Texte de la page =>
Il était présent pendant l’été 1943 à Auxerre puisqu’il aida, semble-t-il, son ami Pierre Lanneret à se procurer des papiers pour ne pas retourner au STO. Selon un de ses fils, il travailla dans une usine de bois de chauffage sur la route d’Augy, puis dans différentes places et notamment comme chauffeur-livreur chez Félix Potin où sa femme était employée. Ce dernier emploi explique l’accusation de marché noir qui fut émise dans les années 1980 pour donner une dimension non-politique à son assassinat. Signalons cependant qu’il fractionnait, séchait et revendait de petites quantités de savon pour son compte.

À la Libération, il n’apprécia pas les tontes de femmes : « C’est le sabre et le goupillon » disait-il en condamnant le spectacle. Plusieurs indices montrent qu’il se sentait menacé. Il avait laissé à sa femme une lettre que celle-ci détruisit la première fois qu’il fut convoqué par les FFI. Un résistant armé, ancien de Vaudeurs, vint ensuite, sans succès, réquisitionner son tandem. Le 22 septembre une voiture noire avec deux hommes, dont un armé, vinrent le chercher à son domicile et le firent monter sous la menace. Il cria par la fenêtre de la voiture « vous direz à ma femme qu’on m’emmène maquis de Brûlant ». Son fils aîné (âgé de quatorze ans) crut reconnaître le véhicule, qu’un voisin avait décrit, devant un local de la rue Soufflot, proche de la caserne Gouré où étaient concentrés dans des conditions très dures les "traîtres". Il frappa à la porte et fut éconduit.

Exercice court => Selon le texte de la page, à quelle date la voiture noire s'est-elle présentée au domicile ? Le matériel qui suit provient d'une autre source.

Matériel fourni =>

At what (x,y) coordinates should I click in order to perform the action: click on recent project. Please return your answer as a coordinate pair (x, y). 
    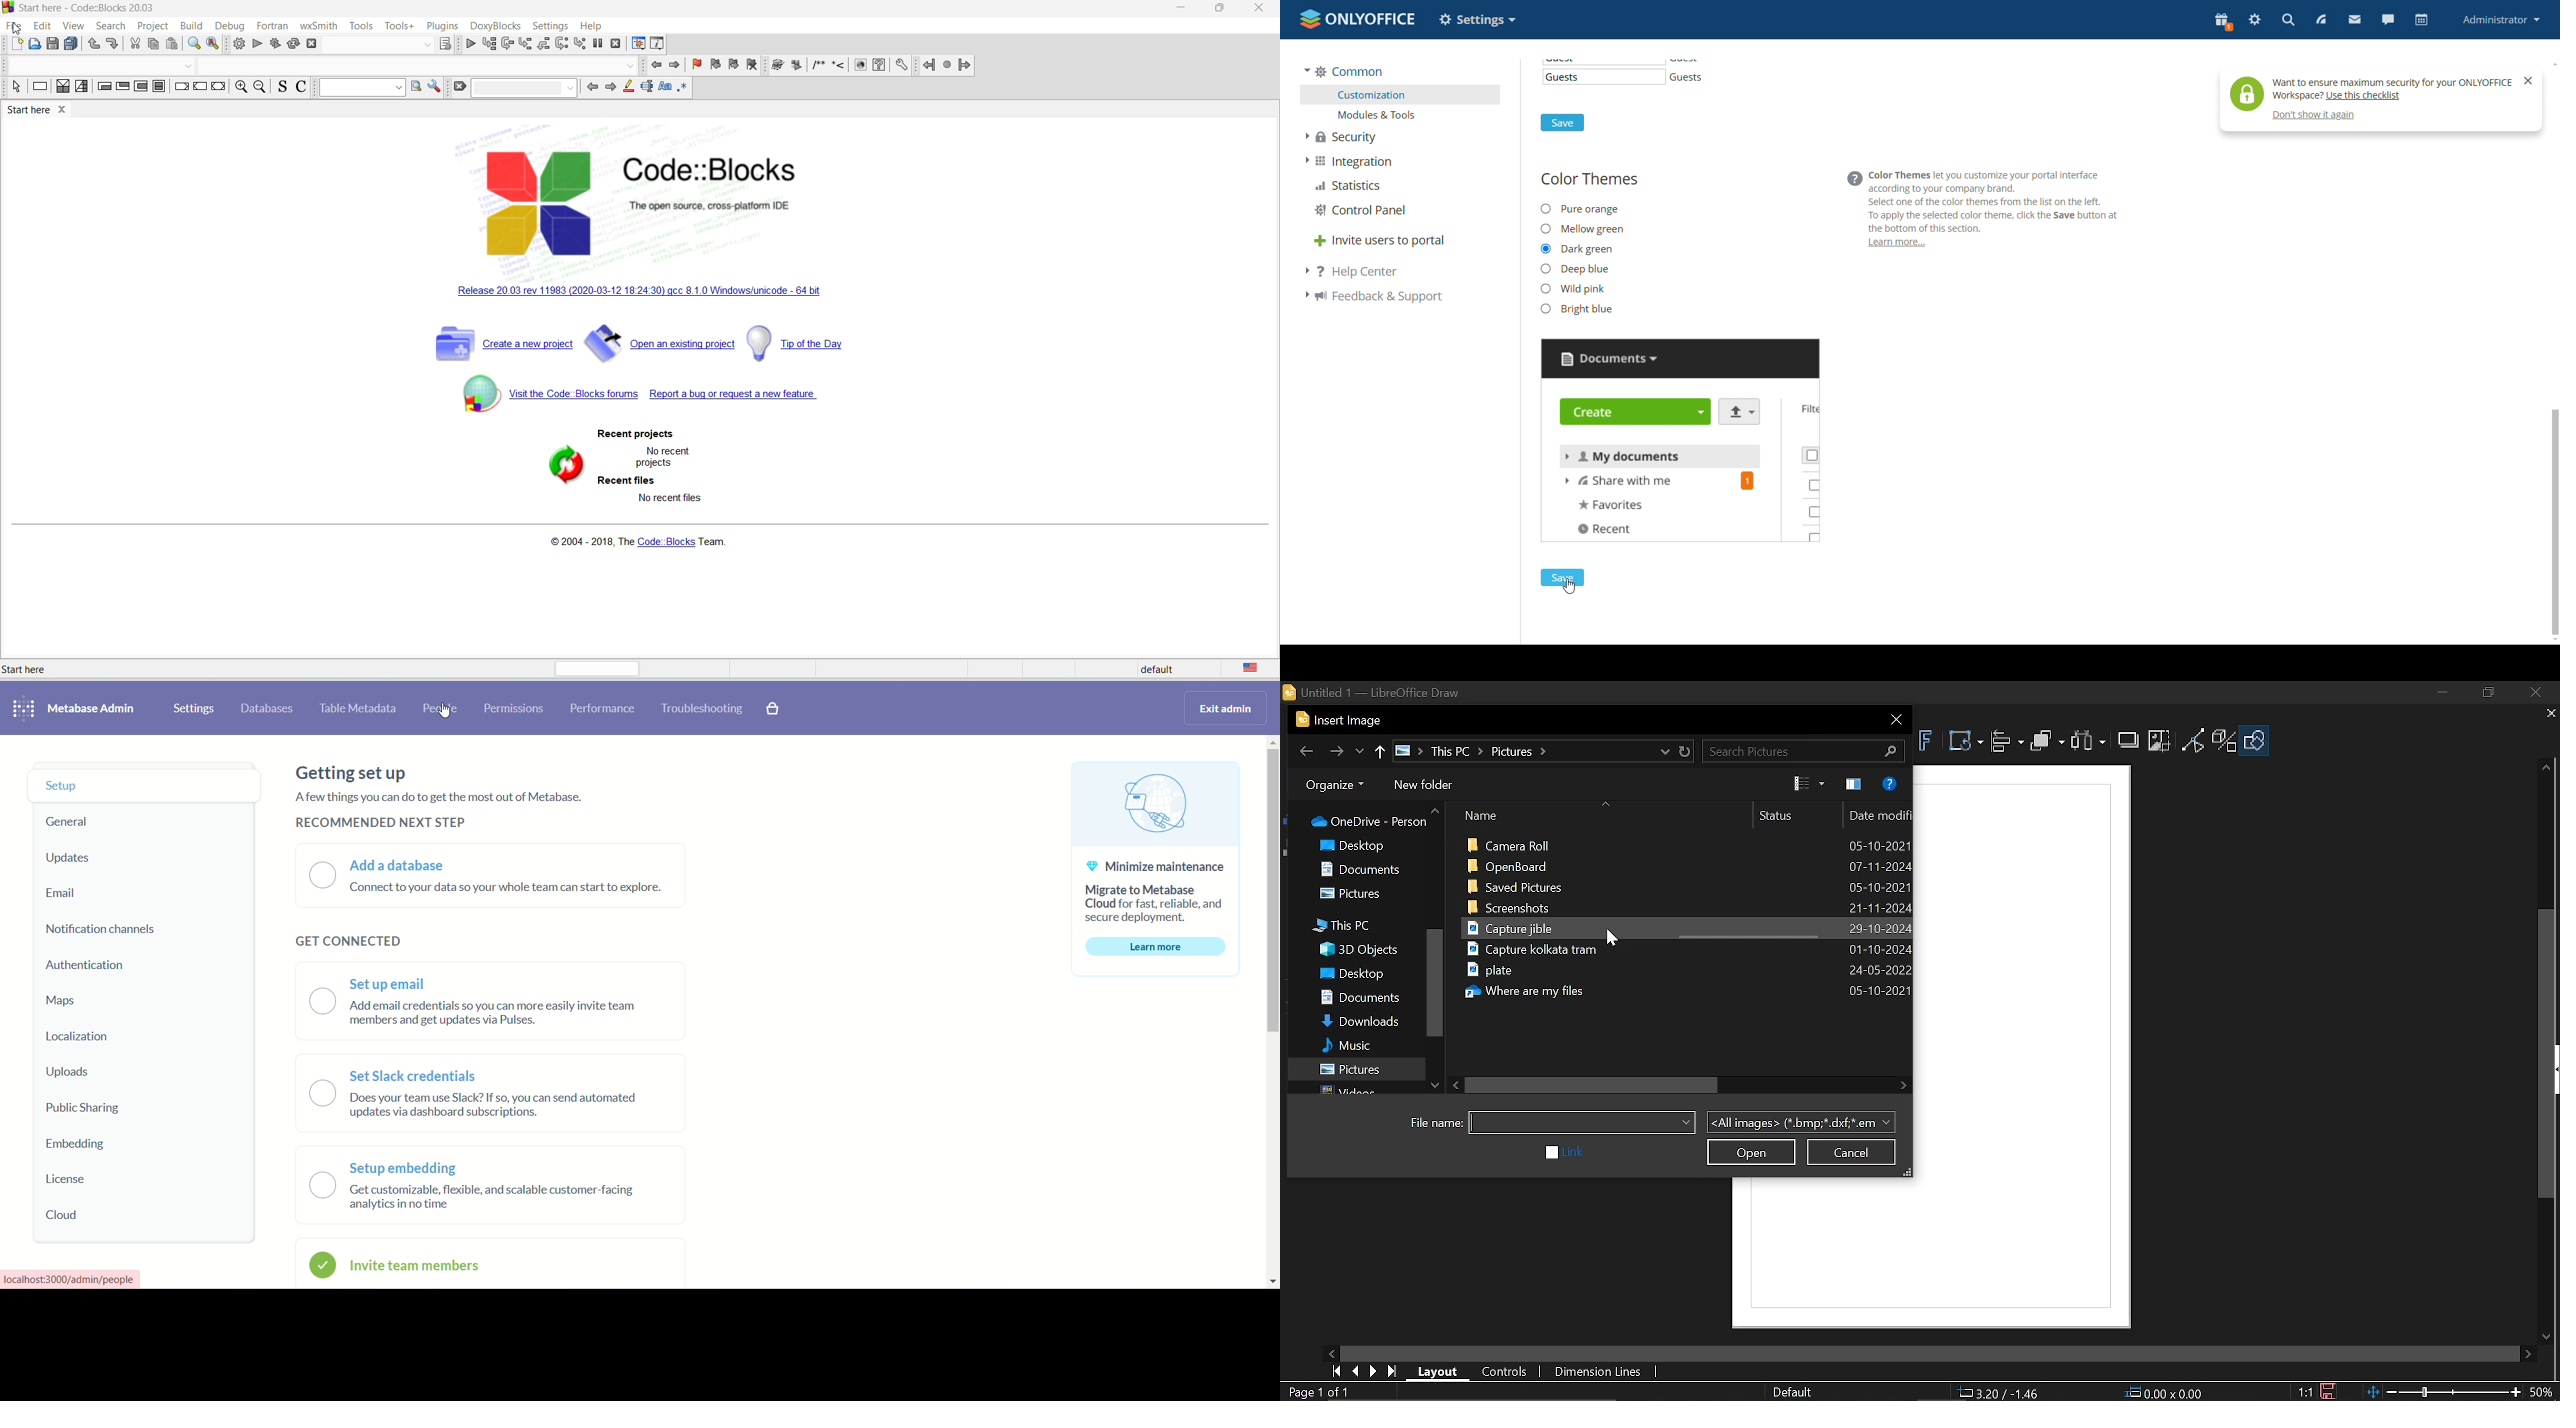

Solution rédigée => Le 22 septembre.